Hy there,
I have always wondered about a particularly aspect of the drop semantics, In the example from the recent introducing MIR Blog post the (pseudocodish) semantics of drop is shown in contexts where the value might be moved beforehand.
fn send_if(data: Vec<Data>) {
let mut data_is_owned = true;
if some_condition(&data) {
send_to_other_thread(data);
data_is_owned = false;
}
post_send();
// Free `data`, but only if we still own it:
if data_is_owned {
mem::drop(data);
}
}
So why wasn’t a semantic used witch specifies that “if the controll flow branches and a value is moved/droped in on branch, the moment the branches (possibly) come together again it assured to be dropped”

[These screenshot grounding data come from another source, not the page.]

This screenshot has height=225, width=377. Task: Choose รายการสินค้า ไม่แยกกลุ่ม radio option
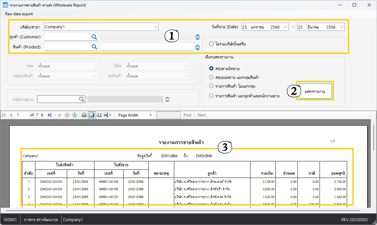[212, 86]
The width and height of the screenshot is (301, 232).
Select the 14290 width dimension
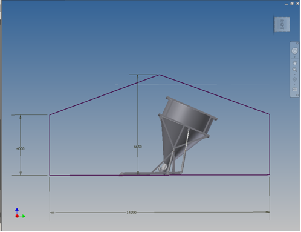coord(131,213)
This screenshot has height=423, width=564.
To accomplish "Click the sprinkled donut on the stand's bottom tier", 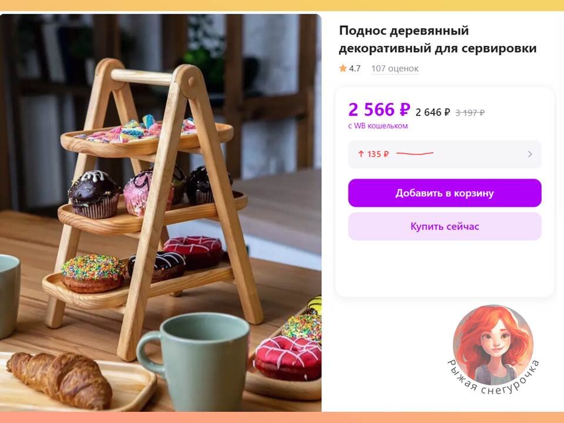I will point(93,273).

This sounds complex but (for me) would be kind of intuitive. The example from above would then be:
fn send_if(data: Vec<Data>) {
if some_condition(&data) {
send_to_other_thread(data);
} else {
mem::drop(data)
}
post_send();
}
This would also overlap with the analysis the borrow checker already does.
Note that in case of a return in a branch the graph would “join” again on the return e.g.:
fn send_if(data: Vec<Data>) {
if some_condition(&data) {
send_to_other_thread(data);
return
}
post_send();
mem::drop(data)
return
}
Through I’m not sure if this would make a measurable difference in speed on a modern computer it might be preferable in more close to metal applications due to really having zero-overhead.
Also I can’t come up for a good reason against this pattern, but given that e.g. some unsafe+asyn code might depend on this semantics (and fail in a very subtile manner) changing to it probably a nogo and if you really want this behavior you could write all the “drop on join” statements per hand => all (in the future existing) flags will be optimized away (but it’s just to much to do per hand )
So why was the variation with slightly more overhead chosen or to rephrase witch point(s) did I miss?